An investigation by the Sun Herald, the Sydney Morning Herald’s Sunday paper, has revealed that personal details of Vodafone customers, including names, addresses, driver licence numbers and credit card details, have been made available on the internet.
The internal customer database is to be used by Vodafone stores; however is accessible via the Internet rather than a private network or Intranet. As well, while each store has a different username and password to access the database, login details have been passed on to external sources.
In order words, I can simply go straight to an address where the records are stored, and if I know the password, I would be able to access all your information from my house, despite not on a computer or IP address that should be authorised to do so.
The investigative journalist was able to access all of her personal details in a number of seconds after logging in.
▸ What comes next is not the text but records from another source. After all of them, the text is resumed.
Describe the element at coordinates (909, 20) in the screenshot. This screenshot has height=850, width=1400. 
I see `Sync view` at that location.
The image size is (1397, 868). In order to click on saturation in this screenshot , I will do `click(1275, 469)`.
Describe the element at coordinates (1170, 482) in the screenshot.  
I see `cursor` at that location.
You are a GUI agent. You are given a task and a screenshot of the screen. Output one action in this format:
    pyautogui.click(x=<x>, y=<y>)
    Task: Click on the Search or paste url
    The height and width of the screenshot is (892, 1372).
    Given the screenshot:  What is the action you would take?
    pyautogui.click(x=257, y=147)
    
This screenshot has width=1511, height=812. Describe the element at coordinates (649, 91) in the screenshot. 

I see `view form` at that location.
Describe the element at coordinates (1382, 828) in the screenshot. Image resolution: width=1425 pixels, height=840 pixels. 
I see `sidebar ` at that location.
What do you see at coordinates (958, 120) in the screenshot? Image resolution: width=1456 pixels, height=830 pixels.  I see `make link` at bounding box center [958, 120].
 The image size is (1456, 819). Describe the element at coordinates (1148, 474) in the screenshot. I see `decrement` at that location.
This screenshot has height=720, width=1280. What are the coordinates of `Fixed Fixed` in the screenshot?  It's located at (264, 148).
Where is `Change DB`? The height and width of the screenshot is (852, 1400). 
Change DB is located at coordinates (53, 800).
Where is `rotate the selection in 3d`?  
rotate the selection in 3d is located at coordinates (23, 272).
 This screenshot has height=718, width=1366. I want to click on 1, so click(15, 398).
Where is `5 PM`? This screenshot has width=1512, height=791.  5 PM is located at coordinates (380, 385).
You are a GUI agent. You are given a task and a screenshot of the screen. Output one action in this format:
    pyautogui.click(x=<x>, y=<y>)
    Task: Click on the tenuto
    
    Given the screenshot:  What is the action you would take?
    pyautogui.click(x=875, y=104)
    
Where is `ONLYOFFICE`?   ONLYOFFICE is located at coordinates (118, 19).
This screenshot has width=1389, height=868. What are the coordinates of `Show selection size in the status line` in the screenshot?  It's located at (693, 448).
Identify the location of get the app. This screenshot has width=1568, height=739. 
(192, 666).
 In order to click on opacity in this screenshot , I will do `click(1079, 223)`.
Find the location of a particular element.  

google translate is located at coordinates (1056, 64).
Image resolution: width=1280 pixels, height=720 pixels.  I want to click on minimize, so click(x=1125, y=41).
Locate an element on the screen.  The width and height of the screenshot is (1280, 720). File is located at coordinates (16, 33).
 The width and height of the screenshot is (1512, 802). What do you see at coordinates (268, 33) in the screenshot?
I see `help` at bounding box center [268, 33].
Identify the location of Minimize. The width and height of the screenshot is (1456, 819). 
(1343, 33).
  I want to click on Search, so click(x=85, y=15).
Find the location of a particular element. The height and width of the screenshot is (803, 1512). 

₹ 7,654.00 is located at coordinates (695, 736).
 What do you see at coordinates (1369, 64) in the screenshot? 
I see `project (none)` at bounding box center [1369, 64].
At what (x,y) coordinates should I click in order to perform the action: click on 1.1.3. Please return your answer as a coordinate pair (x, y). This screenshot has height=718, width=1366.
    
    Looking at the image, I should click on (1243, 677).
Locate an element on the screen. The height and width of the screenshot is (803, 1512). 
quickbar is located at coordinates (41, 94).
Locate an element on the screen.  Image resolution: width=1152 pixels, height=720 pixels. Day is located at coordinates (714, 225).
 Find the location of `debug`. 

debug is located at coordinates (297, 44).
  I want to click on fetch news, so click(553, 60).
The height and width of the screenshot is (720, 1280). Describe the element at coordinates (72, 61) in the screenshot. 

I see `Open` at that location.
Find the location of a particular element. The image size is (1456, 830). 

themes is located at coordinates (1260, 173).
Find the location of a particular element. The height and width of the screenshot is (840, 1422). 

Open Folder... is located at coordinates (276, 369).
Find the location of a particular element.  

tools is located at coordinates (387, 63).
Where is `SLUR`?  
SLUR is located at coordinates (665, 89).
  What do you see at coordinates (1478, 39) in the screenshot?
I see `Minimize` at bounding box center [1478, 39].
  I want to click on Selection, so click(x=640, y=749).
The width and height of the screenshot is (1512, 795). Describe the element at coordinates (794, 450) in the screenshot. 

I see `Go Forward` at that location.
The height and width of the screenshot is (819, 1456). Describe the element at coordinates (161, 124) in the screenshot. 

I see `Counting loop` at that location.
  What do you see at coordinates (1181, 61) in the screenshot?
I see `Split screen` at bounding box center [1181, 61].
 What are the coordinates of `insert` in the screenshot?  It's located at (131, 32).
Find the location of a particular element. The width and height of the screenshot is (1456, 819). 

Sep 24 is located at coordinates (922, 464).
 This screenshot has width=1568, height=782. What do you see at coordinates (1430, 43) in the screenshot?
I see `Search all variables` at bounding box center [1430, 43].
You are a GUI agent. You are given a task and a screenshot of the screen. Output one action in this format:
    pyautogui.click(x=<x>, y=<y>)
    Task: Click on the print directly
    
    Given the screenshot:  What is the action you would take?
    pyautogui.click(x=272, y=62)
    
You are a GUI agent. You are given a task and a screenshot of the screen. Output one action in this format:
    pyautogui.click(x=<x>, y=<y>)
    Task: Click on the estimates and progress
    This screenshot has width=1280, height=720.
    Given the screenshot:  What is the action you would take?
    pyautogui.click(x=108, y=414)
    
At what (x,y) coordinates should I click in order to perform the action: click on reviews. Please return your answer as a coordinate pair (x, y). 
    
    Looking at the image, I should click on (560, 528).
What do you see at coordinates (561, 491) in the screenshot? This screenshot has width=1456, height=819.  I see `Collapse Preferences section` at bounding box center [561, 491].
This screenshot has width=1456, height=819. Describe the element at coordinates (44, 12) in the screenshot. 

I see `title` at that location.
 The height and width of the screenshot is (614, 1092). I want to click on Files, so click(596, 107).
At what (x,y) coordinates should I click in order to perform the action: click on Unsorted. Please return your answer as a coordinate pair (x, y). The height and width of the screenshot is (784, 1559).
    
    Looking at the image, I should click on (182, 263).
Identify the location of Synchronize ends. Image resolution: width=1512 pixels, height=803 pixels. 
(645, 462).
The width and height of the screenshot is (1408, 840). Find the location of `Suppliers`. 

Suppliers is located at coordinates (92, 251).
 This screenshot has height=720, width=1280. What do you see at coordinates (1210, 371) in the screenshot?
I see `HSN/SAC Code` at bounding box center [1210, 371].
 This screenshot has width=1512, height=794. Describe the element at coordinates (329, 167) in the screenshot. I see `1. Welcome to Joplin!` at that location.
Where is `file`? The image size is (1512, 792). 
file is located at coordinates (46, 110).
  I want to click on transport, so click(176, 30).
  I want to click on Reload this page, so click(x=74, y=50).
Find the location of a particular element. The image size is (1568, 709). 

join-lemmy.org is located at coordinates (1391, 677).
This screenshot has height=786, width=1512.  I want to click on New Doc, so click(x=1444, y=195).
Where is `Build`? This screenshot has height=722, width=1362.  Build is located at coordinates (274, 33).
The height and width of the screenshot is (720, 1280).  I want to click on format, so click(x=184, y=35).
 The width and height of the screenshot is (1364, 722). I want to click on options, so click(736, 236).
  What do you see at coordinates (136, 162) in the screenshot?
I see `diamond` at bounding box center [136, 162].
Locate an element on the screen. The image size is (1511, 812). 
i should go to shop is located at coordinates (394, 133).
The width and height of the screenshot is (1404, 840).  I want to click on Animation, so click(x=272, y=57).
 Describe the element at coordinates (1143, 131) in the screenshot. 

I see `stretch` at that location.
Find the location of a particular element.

“I was surprised at how quickly and easily the customer database could be opened from anywhere by someone unconnected to Vodafone. I could see my full name, address, driver’s licence number, date of birth, the pin number to access and change details on my Vodafone account,” she recounted in her article.
“My entire call list – everyone I had rung or texted and the time I spent on the phone – was visible.”
Vodafone Hutchison Australia (VHA) has denied that the customer details were publicly available and were protected via a secure web portal.
“Customer information is stored on Vodafone’s internal systems and accessed via a secure web portal, accessible to authorised employees and dealers via a secure login and password,” Cormac Hodgkinson, Director of Customer Service and Experience for VHA, wrote in a blog post.
The telco has confirmed that all passwords have been reset and a review will be underway to protect further details.
However – if it is proven true – this is another damaging story to the Vodafone brand for VHA. The company previously had to backflip on problems on its network, previously claiming it was the phones before writing an apology to its customers and saying that it will improve its network in 2011 with new or upgraded base stations. The network problems have already sparked a class action lawsuit against the telco, and has already gotten 9,000 interested customers.
The Vodafail website has also been updated in order to reflect the investigation.
“The implications of this security breach are deeply concerning to all Vodafone customers and represents the latest and most widespread problem affecting Vodafone,” the site’s founder Adam Brimo wrote.
“Vodafail.com believe the security breach warrants a serious, comprehensive and prompt investigation by the Privacy Commissioner and the Australian Communication and Media Authority.”
The site has also provided options on how and who to complain in regards to the security breach.